Objective:
Put the lines of the listing below, from the line containing "Vse o uvodnem srečanju za posameznike" through the line containing "Orden de Visita escrita (106, 151)", inclusive, into a numbered list, leaving out any blank lines.

Dataset records:
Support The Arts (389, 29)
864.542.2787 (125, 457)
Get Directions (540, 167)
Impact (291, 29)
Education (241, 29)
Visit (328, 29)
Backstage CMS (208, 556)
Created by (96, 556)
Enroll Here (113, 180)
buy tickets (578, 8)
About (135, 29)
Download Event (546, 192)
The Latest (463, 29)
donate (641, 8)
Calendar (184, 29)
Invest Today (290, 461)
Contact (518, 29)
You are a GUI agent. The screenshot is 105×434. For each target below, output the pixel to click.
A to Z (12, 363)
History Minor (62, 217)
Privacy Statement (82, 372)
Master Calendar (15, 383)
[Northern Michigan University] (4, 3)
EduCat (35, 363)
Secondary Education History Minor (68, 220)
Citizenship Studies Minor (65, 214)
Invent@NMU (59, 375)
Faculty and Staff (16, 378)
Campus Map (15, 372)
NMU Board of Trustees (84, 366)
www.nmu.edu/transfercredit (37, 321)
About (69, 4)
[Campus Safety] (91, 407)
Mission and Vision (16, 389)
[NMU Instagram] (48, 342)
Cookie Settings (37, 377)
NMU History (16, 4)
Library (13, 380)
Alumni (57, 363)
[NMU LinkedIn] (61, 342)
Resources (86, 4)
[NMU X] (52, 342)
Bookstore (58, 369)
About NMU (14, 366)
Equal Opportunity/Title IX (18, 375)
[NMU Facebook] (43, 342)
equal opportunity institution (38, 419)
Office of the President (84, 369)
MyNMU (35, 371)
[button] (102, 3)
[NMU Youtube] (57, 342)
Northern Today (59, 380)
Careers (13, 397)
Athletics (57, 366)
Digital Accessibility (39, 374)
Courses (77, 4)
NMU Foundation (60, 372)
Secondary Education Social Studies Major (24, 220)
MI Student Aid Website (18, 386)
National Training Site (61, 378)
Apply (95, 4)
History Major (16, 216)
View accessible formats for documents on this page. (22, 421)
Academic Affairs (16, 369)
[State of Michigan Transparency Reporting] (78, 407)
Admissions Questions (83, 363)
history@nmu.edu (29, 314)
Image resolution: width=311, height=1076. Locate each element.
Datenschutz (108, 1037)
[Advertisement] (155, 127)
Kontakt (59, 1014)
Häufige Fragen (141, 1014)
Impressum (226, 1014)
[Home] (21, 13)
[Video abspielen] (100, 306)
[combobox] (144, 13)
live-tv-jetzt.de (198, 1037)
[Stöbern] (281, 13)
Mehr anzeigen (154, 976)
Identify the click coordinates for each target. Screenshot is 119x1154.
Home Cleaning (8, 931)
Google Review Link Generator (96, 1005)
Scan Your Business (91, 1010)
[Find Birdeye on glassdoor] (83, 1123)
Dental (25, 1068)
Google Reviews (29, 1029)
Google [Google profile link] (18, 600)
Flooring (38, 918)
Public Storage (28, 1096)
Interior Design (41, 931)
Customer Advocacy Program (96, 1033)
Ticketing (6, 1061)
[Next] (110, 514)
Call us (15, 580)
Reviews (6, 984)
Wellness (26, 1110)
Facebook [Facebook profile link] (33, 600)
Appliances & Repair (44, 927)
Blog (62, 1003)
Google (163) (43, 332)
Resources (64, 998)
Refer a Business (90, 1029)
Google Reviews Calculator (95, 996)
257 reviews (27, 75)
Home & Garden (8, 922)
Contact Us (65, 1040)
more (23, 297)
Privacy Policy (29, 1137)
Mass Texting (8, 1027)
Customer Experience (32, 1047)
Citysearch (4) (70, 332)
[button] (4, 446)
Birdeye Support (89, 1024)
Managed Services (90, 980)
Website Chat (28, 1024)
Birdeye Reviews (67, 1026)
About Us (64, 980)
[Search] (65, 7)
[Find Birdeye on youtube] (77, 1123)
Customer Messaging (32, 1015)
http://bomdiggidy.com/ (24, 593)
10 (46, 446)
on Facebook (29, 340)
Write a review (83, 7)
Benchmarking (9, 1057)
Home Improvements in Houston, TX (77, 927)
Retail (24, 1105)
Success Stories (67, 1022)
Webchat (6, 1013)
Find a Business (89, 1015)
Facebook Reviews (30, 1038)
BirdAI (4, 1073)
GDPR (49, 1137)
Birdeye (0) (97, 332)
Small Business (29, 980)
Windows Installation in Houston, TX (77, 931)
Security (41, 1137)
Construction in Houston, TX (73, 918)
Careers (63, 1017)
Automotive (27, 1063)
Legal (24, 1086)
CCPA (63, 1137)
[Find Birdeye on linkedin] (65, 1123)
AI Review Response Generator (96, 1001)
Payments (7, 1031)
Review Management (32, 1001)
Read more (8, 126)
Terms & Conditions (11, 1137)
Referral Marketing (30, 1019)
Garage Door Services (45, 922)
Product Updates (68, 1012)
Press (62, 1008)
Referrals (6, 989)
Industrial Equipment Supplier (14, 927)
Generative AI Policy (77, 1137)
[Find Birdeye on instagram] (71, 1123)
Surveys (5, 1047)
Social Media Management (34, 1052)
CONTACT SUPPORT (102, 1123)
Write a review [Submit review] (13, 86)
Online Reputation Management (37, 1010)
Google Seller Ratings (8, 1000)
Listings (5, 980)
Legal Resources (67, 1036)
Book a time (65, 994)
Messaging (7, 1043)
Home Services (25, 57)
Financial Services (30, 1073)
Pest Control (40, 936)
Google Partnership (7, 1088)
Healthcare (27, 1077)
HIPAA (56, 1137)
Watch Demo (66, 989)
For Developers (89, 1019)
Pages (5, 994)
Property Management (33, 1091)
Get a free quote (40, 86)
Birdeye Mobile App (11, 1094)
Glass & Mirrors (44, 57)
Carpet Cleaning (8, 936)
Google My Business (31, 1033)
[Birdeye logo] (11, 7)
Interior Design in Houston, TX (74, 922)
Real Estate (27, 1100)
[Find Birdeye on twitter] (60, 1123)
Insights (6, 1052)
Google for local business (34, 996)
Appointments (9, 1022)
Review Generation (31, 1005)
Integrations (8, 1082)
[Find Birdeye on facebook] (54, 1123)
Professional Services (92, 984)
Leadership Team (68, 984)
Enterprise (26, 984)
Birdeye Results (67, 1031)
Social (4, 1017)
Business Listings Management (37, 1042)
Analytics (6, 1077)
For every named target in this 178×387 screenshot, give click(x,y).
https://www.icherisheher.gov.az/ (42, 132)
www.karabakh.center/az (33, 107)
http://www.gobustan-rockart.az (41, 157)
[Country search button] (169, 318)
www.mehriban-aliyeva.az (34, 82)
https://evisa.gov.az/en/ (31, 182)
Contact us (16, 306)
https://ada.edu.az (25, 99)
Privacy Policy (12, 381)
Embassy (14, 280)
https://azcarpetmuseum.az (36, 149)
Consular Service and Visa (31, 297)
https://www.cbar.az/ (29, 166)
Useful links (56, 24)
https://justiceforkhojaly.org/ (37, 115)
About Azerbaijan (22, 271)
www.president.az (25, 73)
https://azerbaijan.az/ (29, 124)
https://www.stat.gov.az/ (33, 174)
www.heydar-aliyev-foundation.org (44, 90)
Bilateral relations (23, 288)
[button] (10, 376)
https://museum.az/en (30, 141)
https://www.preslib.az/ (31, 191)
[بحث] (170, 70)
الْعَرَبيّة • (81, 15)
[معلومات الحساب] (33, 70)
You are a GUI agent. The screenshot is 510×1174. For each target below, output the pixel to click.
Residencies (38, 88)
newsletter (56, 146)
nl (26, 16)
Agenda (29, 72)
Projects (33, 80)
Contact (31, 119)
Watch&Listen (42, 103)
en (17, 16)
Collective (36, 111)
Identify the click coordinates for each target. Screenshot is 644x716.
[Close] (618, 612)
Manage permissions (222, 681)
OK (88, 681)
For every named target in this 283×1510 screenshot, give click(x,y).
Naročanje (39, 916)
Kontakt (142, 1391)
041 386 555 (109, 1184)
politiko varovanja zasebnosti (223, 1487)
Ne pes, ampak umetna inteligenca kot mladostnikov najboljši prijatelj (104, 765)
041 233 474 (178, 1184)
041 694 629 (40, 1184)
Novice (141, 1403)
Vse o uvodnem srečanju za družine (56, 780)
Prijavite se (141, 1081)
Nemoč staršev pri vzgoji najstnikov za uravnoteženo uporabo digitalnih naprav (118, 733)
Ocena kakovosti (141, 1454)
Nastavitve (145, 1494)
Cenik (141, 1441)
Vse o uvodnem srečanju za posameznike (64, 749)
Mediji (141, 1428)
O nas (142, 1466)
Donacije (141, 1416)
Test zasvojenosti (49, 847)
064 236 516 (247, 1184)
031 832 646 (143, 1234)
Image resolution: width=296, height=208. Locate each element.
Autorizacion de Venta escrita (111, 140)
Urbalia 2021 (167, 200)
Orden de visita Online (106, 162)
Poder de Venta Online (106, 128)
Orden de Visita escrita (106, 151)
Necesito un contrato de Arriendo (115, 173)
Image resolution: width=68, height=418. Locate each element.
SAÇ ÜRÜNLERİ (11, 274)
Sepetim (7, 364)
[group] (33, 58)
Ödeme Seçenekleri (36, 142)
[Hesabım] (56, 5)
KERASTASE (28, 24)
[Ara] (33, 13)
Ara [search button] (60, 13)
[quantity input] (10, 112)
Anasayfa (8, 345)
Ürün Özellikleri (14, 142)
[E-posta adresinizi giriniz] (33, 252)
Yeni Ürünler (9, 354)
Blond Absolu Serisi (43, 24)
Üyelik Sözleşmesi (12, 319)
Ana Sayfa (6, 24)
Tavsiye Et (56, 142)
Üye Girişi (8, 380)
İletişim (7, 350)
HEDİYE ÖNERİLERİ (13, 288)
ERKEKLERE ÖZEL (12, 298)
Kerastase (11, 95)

Solution to the exercise:
1. Vse o uvodnem srečanju za posameznike (64, 749)
2. Mediji (141, 1428)
3. O nas (142, 1466)
4. Donacije (141, 1416)
5. Test zasvojenosti (49, 847)
6. 064 236 516 (247, 1184)
7. 031 832 646 (143, 1234)
8. Image resolution: width=296, height=208. Locate each element.
9. Autorizacion de Venta escrita (111, 140)
10. Urbalia 2021 (167, 200)
11. Orden de visita Online (106, 162)
12. Poder de Venta Online (106, 128)
13. Orden de Visita escrita (106, 151)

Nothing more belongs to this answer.